Ho finalmente recuperato il bottino rubato da uno di questi perfidi bambini: i miei 600 dollari, i soldi rimasti del colpo in banca fatto a Valentine. Ho infatti aggiornato tutto il mio arsenale, comprando una Pistola Volcanic e un Revolver Schofield, prontamente personalizzati con canna rigata, metalli neri e cromature oro. Mentre mi appresto a cavalcare verso l’incarico di Hosea, un ragazzo di colore urla e grida, mentre un poliziotto lo fa entrare in un vicolo. Mi fiondo dentro per vedere cosa sta succedendo, ma è troppo tardi: un colpo alla testa uccide il povero schiavo, lasciando un sorriso compiaciuto in faccia al poliziotto. Prontamente colpisco il poliziotto, senza però accorgermi di averne intorno altri 3: la città è in allerta, testimoni dell’avvenuto corrono verso l’uomo di legge più vicino, tutti cercano Arthur. Tutti cercano me. Il vicolo aiuta, posso coprirmi dietro a dei grandi vasi senza ricevere colpi, nonostante abbia lasciato le mie armi a lunga gittata sul cavallo, essendo sceso di corsa. Prima cinque, poi altri tre: guardie armate continuano ad entrare nel vicolo, cercando di prendermi. Inutile arrendersi, la taglia ormai recita Vivo o Morto, c’è poco da fare. La fuga è l’unica soluzione: fortunatamente il cavallo è li vicino, un paio di scatti in destrezza e riesco a seminare tutti quanti. La città ormai è alle spalle, la giornata è stata pesante, è giunto il momento di tornare all’accampamento.
Non l’ho fatto apposta
Ogni giorno dalle 12 alle 16 la città è sempre popolata di persone: passeggiano, comprano, vivono. In quelle ore è assolutamente impossibile camminare col cavallo per le strade: ogni singolo pestone è un’allerta, alcune volte troppo marcata per il danno effettuato. La Legge di Murphy colpisce inesorabilmente, e un semplice pestone involontario diventa un modo per allertare ogni singolo uomo di legge, fino allo sceriffo. Per fortuna sono già sul cavallo, pronto ad allontanarmi, ma un gruppo di uomini continua a seguirmi e spararmi. Il cappello mi cade a terra: lo raccoglierò dopo. Riesco a fare fuori ogni singolo uomo di legge, allontanandomi, ma non c’è pace per i dannati. Un gruppo di uomini della gang di Lemoyne mi si para davanti, tipica imboscata su strada stretta. Il tempo rallenta, il giusto per mirare alla testa di ogni singolo elemento e sparagli un colpo mortale. Due di loro sono salvi, ma spaventati. Ripongo il secondo revolver, e con il primo sparo due colpi in aria, quanto basta per farli scappare via terrorizzati. La vendetta è un gioco per idioti.
Cielito Lindo
Finalmente è tornato, è di nuovo con noi: in tempi bui come questi ogni singola gioia è qualcosa che merita festeggiamenti. Via le pistole, in alto le birre. Fuori il whiskey, il migliore che abbiamo. Tutti intorno al fuoco, Javier intona per noi una canzone messicana di cui non capiamo nemmeno una parola, ma con un ritornello fin troppo familiare.

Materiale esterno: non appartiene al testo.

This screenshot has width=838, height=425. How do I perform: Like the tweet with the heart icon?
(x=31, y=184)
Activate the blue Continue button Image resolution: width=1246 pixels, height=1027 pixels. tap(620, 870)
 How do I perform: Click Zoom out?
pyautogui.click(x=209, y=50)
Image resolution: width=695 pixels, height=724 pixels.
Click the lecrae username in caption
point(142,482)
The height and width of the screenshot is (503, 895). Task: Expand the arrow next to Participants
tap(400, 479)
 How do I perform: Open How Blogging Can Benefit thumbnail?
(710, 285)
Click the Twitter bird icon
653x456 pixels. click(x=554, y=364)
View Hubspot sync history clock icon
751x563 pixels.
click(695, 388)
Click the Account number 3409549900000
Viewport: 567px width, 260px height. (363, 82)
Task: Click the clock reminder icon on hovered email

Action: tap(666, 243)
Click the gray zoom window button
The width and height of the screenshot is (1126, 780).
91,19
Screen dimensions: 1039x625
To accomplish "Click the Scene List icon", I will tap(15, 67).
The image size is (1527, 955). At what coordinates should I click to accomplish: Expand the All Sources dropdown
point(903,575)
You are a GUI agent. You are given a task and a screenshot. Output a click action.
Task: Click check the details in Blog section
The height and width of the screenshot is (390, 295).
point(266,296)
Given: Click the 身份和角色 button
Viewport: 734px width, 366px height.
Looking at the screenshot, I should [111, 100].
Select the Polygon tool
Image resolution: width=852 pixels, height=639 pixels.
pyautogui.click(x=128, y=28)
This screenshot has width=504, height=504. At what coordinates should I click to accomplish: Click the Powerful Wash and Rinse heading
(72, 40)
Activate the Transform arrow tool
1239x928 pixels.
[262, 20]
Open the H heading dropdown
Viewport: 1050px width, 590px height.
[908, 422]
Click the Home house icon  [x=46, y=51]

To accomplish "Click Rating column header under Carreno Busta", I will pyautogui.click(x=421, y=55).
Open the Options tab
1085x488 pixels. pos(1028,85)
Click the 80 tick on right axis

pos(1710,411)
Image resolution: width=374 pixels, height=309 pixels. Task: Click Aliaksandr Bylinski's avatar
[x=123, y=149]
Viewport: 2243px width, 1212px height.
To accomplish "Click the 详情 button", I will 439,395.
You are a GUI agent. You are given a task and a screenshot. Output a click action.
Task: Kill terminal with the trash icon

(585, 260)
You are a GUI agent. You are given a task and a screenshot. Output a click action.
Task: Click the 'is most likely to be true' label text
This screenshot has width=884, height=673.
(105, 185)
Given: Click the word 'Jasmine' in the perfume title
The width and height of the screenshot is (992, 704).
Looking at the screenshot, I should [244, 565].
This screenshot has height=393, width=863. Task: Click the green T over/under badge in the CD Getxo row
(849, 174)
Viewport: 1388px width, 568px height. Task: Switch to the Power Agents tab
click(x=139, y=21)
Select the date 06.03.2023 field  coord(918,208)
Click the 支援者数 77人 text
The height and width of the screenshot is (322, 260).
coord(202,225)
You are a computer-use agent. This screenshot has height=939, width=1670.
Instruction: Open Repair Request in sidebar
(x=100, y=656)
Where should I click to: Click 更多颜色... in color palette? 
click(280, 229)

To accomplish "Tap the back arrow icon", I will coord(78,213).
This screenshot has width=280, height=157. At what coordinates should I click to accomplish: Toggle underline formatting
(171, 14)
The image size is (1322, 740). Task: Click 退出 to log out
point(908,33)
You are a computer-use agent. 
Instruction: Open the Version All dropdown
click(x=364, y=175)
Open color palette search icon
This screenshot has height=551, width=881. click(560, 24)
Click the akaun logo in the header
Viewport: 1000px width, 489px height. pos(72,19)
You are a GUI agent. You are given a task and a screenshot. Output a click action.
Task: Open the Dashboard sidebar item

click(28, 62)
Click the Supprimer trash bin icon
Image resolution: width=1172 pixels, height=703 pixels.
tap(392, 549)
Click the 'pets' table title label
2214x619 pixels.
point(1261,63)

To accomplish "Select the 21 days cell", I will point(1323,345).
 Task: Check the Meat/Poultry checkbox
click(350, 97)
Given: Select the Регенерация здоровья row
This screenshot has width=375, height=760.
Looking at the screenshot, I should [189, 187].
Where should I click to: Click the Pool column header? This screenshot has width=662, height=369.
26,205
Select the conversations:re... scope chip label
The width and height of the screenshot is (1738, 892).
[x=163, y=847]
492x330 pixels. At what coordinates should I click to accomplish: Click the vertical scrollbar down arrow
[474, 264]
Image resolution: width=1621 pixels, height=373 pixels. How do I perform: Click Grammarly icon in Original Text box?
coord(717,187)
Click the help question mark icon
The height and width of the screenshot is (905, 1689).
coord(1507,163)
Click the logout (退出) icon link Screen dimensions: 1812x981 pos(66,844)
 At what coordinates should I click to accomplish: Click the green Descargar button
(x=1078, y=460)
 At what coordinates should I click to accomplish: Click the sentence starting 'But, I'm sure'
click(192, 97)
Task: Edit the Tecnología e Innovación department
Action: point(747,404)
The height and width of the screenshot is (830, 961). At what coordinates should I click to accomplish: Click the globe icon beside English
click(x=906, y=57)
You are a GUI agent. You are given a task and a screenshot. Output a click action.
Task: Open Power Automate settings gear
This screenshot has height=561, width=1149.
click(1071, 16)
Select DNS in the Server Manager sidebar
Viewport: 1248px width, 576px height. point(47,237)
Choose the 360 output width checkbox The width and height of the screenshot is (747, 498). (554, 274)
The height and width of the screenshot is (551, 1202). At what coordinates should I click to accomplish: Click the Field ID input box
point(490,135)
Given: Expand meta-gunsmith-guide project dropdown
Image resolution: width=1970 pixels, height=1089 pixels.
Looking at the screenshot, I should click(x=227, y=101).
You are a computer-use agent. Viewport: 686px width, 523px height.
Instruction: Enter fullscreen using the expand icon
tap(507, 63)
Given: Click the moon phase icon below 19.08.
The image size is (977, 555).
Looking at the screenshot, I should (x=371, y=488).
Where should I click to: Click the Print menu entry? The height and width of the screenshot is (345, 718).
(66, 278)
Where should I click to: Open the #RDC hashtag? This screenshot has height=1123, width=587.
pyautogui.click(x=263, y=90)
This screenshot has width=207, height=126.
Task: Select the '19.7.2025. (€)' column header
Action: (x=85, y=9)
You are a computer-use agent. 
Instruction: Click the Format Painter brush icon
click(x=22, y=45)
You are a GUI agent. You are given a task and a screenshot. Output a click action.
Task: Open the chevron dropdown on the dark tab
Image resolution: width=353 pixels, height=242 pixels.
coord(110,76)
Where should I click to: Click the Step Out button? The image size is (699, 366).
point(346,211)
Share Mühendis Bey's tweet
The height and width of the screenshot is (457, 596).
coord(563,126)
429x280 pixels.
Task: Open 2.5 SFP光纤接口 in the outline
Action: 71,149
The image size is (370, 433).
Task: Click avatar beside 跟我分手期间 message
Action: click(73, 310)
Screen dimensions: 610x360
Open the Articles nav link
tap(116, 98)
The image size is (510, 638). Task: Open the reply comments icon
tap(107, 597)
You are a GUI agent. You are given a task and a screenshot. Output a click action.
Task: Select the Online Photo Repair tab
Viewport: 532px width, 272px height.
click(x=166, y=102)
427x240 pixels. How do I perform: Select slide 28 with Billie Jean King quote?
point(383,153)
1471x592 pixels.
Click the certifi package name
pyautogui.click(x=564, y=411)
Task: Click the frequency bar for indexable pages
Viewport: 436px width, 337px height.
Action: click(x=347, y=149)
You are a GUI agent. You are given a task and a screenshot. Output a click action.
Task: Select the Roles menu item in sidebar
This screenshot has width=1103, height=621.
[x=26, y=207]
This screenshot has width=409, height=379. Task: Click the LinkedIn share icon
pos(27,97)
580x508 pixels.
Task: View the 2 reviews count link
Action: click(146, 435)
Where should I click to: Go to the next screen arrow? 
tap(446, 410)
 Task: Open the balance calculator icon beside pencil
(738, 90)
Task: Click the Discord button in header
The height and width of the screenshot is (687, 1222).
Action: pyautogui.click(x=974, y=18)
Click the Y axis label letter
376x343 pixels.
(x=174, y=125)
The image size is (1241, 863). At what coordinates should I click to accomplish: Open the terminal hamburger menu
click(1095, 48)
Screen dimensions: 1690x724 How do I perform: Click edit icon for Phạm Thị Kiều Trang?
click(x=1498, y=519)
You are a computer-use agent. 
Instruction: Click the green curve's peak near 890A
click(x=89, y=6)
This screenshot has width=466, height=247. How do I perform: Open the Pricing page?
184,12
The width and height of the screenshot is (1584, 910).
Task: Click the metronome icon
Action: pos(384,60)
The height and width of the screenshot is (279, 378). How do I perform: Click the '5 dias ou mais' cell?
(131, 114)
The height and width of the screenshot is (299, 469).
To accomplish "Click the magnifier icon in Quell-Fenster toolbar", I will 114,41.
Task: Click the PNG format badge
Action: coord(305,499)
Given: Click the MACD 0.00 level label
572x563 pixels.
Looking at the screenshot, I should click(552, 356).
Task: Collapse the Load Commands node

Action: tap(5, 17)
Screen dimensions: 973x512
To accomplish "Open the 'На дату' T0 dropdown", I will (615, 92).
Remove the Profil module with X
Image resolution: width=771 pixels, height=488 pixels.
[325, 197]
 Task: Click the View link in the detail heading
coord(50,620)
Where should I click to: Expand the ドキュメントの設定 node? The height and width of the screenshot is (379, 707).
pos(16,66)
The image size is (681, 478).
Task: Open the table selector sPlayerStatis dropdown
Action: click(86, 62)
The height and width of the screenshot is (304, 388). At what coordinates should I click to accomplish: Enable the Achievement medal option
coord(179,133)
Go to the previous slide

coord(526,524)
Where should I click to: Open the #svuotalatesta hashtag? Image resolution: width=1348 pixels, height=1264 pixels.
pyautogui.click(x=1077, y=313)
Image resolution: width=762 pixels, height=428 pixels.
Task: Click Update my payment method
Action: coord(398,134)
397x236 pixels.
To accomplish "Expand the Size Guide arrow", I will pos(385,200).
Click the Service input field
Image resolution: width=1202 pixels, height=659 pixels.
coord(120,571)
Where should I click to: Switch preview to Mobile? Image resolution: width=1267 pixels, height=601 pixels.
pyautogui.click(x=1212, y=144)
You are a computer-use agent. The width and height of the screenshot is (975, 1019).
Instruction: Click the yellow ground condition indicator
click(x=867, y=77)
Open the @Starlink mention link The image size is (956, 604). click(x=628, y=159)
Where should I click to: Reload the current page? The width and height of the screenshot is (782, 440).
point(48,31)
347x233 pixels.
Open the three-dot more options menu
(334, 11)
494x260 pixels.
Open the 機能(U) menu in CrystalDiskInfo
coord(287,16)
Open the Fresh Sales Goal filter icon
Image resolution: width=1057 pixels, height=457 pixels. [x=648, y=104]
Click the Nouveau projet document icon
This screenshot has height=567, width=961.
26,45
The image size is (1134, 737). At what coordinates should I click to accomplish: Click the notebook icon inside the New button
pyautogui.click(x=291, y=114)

¡Ay! ¡ay! ¡ay! ¡ay!, ¡canta y no llores! Porque cantando se alegran, cielito lindo, los corazones.
Se non ci fossero alle calcagna i Pinkerton, i Lemoyne, gli O’Driscoll e anche quell’importatore di cui non ricordo il nome, di sicuro la vita sarebbe più facile. Purtroppo così non è: la notte si porta via quella felicità, ricordando che al sorgere del sole i problemi torneranno in superficie. Ma per ora, festeggiamo.
A ripensarci…
Non doveva farlo. Rubare è sbagliato, nonostante sia la mia prima fonte di reddito. Io almeno rubo ai ricchi per dare ai poveri, o meglio lo facevo. Il mondo sta cambiando, il west capace di dare possibilità di fortuna e di una vita libera è ormai un miraggio. Sono bloccato qui in queste paludi per un colpo andato a male a Blackwater, qualcosa che non mi aspettavo da Dutch. Eppure questo furto un po’ di adrenalina la fa scorrere. Inseguo il malvivente, non è povero, anzi veste bene. Probabilmente un ricettatore. Dopo averlo raggiunto e preso con il mio lazo, riprendo ciò che è mio e lo lascio scappare, in segno di magnanimità. Mai l’avessi fatto: il pazzo inizia a farneticare eventuali vendette verso di me e le persone a cui tengo. La sicurezza non è mai troppa: a ripensarci, forse il suo posto è proprio quella palude. Un colpo in testa, preciso. Il silenzio.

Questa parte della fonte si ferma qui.